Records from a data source
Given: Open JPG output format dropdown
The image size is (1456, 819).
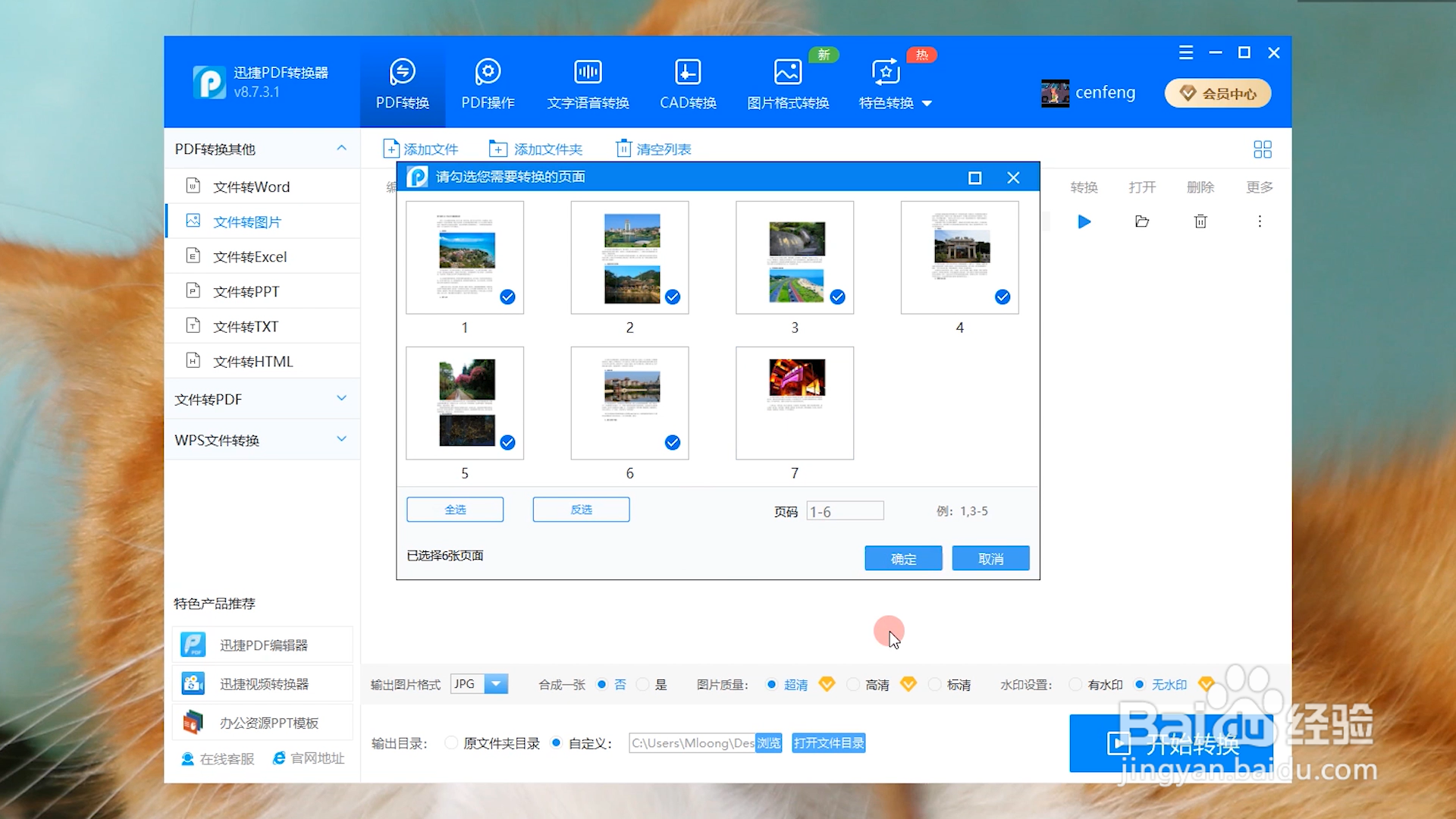Looking at the screenshot, I should pyautogui.click(x=496, y=684).
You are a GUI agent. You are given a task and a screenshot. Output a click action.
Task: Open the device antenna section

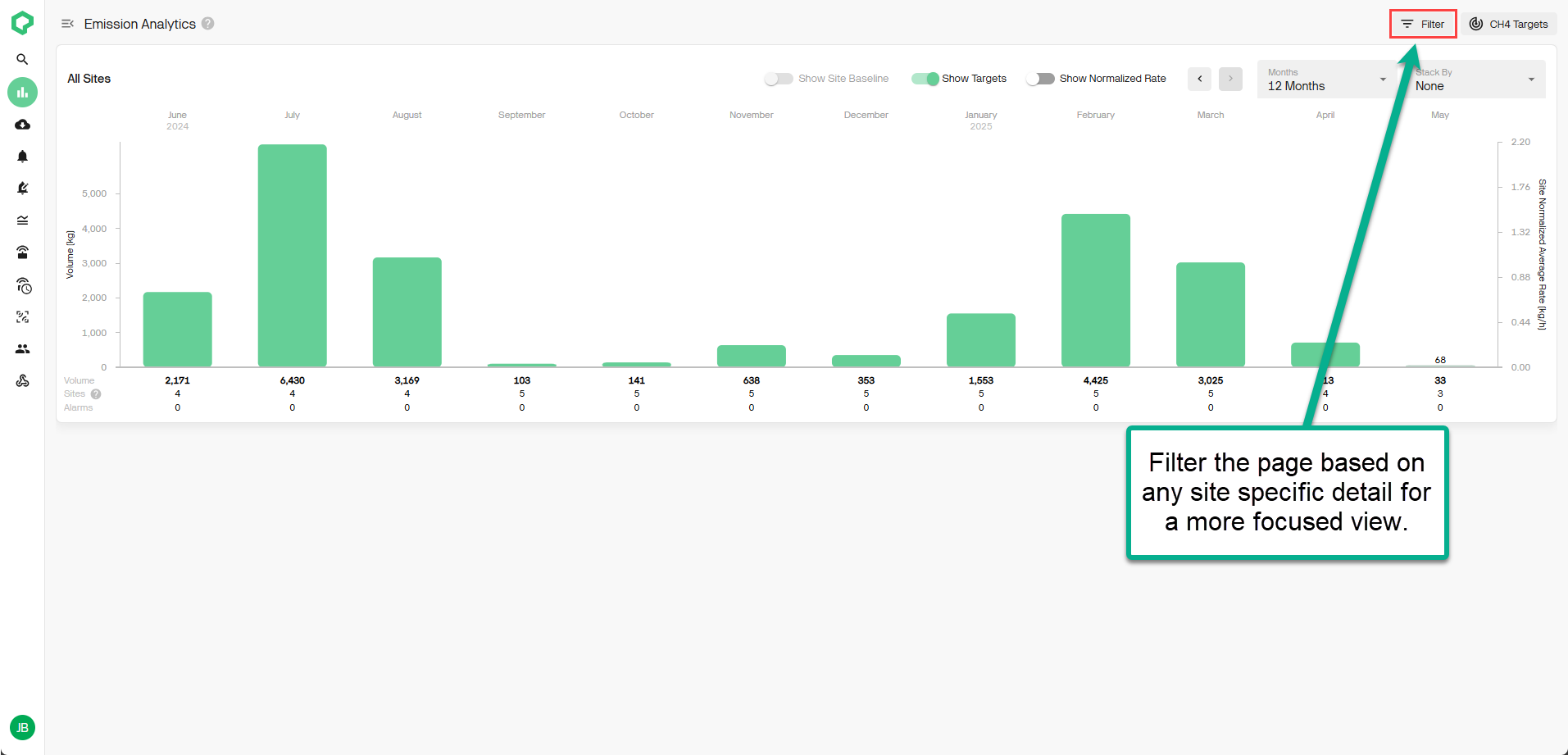[22, 252]
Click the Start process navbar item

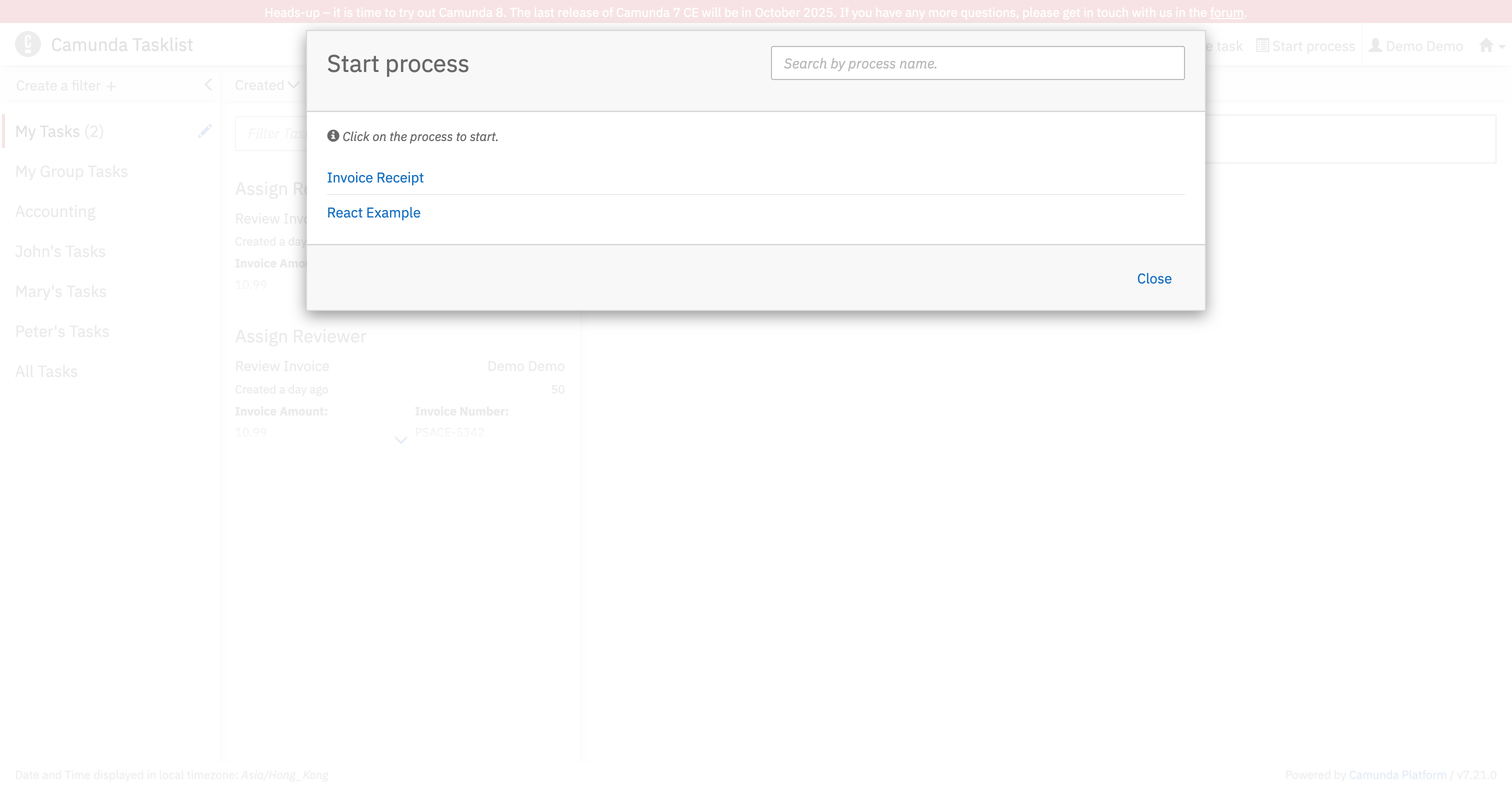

*Task brief:* Find the line with "Task: Open the device antenna section". Return it and each line after it through the end of the data, exactly, without pictures.

*Output:*
Task: Open the device antenna section

[22, 252]
Click the Start process navbar item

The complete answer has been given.